— Exercise task —
Please find each line in the items below that contains the string "address", and copy every such line in full.

Saved data entries:
========================================

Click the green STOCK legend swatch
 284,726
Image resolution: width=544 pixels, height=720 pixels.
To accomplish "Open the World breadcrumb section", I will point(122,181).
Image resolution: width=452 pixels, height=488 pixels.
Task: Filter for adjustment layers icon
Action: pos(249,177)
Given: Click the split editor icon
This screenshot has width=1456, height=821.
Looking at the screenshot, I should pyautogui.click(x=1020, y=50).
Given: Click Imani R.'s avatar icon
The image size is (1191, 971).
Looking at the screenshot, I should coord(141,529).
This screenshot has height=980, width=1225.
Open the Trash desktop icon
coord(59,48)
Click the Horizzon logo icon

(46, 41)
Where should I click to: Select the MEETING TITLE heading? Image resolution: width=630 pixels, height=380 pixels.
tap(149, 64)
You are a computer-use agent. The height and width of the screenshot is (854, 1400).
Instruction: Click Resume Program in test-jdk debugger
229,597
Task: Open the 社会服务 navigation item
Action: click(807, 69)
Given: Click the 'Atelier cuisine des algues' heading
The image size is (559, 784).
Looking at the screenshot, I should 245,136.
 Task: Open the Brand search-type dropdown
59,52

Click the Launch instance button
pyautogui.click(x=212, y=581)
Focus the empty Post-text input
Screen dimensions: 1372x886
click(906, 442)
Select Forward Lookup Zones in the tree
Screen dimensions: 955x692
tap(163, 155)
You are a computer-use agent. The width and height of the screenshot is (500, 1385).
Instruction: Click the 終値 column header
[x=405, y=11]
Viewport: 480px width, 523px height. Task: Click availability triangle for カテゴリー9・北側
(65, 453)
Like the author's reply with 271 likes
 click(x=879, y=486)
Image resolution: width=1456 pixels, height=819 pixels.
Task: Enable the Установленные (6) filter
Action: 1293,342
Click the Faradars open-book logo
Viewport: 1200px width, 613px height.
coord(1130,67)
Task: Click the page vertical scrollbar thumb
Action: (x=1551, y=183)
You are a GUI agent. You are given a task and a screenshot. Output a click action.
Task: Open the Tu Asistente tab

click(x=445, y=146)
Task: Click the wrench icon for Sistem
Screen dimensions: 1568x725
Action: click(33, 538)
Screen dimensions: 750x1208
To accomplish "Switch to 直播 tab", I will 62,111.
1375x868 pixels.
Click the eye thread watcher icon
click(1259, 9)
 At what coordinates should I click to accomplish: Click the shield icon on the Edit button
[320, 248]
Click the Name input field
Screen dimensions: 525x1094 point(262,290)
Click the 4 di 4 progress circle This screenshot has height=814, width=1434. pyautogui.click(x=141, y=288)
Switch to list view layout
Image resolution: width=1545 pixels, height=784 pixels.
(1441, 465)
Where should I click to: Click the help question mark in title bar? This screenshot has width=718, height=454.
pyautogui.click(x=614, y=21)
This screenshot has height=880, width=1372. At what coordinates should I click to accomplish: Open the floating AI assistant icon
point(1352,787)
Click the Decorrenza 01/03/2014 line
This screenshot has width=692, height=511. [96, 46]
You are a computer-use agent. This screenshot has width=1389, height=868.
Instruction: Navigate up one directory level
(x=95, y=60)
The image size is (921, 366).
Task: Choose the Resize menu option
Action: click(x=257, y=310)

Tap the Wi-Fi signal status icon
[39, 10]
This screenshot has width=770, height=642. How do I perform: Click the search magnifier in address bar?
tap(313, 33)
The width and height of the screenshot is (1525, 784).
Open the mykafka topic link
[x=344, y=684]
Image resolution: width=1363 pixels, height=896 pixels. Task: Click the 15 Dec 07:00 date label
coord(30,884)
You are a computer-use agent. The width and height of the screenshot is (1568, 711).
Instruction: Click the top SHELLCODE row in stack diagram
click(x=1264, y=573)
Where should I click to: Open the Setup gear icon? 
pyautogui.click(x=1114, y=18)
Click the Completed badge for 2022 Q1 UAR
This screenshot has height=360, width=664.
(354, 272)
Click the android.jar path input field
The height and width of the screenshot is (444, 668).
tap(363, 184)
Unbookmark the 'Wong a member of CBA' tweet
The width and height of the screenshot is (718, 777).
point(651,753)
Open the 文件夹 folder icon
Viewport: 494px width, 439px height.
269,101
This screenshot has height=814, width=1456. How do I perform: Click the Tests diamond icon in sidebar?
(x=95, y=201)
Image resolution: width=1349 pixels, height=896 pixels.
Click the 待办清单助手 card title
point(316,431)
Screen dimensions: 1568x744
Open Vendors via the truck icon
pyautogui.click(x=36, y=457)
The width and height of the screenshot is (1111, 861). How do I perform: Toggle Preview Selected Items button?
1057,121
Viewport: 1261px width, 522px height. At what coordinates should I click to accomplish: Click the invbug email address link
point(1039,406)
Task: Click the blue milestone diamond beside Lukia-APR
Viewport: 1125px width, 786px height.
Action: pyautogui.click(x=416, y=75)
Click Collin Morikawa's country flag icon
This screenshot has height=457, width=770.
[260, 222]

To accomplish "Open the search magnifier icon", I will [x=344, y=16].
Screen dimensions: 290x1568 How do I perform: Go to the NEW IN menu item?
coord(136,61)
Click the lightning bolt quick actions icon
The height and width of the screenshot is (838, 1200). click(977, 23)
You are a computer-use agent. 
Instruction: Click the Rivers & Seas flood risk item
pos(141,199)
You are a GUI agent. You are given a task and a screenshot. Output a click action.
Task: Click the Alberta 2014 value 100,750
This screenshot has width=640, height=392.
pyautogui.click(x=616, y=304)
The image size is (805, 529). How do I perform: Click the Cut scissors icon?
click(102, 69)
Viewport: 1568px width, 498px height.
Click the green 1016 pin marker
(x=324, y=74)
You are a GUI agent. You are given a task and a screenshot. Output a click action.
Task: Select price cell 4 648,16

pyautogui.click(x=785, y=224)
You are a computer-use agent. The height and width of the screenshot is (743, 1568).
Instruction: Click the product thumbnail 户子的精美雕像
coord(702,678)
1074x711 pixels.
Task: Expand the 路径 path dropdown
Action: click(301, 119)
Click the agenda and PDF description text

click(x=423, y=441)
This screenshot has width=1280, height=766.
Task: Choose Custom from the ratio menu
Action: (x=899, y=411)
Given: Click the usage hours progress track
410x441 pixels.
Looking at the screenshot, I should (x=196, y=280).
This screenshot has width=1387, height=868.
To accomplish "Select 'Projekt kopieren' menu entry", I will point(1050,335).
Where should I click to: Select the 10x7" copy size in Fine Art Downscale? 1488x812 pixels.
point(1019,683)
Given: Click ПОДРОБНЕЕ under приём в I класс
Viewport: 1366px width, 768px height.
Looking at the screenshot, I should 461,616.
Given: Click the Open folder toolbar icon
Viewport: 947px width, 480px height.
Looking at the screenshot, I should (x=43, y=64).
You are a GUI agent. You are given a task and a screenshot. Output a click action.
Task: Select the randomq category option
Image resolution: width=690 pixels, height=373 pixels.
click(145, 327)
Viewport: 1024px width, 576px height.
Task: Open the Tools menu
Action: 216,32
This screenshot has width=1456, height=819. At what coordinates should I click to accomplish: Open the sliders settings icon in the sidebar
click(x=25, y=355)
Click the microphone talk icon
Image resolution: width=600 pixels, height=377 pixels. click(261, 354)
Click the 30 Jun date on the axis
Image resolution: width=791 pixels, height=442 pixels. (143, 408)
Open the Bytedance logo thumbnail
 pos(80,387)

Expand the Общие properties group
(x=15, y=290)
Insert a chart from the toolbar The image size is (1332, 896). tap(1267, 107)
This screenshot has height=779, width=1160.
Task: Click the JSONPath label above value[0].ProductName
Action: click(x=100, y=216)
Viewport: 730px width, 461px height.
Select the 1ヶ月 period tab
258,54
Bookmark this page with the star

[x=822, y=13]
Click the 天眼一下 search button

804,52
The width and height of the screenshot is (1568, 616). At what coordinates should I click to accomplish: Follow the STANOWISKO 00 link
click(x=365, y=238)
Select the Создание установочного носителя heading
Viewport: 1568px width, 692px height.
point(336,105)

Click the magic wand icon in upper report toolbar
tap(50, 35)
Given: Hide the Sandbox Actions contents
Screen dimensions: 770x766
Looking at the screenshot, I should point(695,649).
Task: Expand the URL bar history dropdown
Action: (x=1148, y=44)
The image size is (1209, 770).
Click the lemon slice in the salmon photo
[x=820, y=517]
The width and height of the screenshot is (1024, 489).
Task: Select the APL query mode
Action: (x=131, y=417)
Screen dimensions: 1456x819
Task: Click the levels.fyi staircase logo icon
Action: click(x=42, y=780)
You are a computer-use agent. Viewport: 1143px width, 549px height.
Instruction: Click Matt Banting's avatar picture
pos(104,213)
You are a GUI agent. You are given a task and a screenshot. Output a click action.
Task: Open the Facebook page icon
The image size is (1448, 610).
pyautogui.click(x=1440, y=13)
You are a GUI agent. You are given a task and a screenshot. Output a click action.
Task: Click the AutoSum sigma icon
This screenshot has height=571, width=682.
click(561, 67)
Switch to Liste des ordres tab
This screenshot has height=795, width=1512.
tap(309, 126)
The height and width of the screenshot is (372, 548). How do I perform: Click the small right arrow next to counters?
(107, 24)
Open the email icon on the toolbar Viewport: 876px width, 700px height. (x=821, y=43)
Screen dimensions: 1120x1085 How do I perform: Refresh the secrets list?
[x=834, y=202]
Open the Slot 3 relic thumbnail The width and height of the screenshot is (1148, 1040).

========================================

— The response —
This screenshot has width=770, height=642. How do I perform: Click the search magnifier in address bar?
Viewport: 1261px width, 522px height. At what coordinates should I click to accomplish: Click the invbug email address link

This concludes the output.